Work order: Transcribe part of the passage on media reporting and genetic engineering word for word. Begin at the words "That media reporting" and stop after "on e.g. attitudes.".

Text passage:
======

That media reporting on technologies has a strong impact on the corresponding beliefs and attitudes of the audience is an often expressed but hardly proven assumption.A number of hypotheses have been proposed and empirically tested.Due to methodological difficulties the results were often inconclusive. The work described here uses an approach different from those used in previous studies. It is based on the “cognitive response approach“ as the methodological and analytical framework. The main hypothesis is that the same media messages may evoke very different cognitive responses in the recipients and, hence, may have different impacts on e.g. attitudes.
Two empirical studies were conducted. In the first study 338 test recipients read three short newspaper articles on genetic engineering. After finishing each article they were asked to remember and verbalize the thoughts they had had when reading the text. In the second study 51 test recipients watched three short TV films on genetic engineering. They were asked to “think aloud“ and to verbalize their thoughts while watching the films. In both studies questionnaires were administered before and after the reception of the stimuli, measuring (among other variables) pre- and post-attitudes, knowledge level and psychological features of the test recipients.

======

Information shown:
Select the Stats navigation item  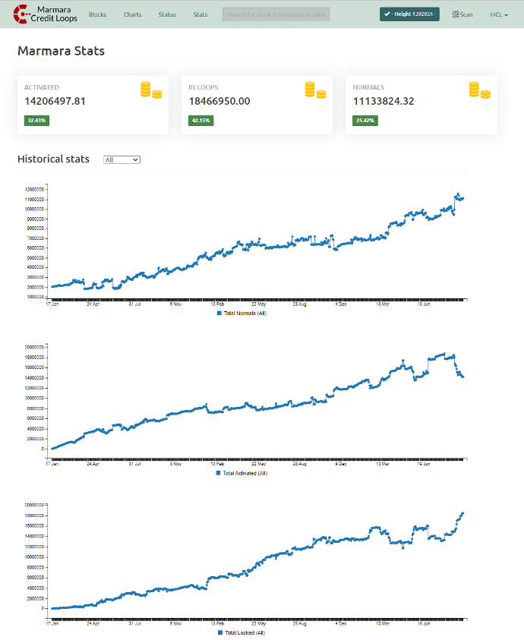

======

Answer to this problem:
That media reporting on technologies has a strong impact on the corresponding beliefs and attitudes of the audience is an often expressed but hardly proven assumption.A number of hypotheses have been proposed and empirically tested.Due to methodological difficulties the results were often inconclusive. The work described here uses an approach different from those used in previous studies. It is based on the “cognitive response approach“ as the methodological and analytical framework. The main hypothesis is that the same media messages may evoke very different cognitive responses in the recipients and, hence, may have different impacts on e.g. attitudes.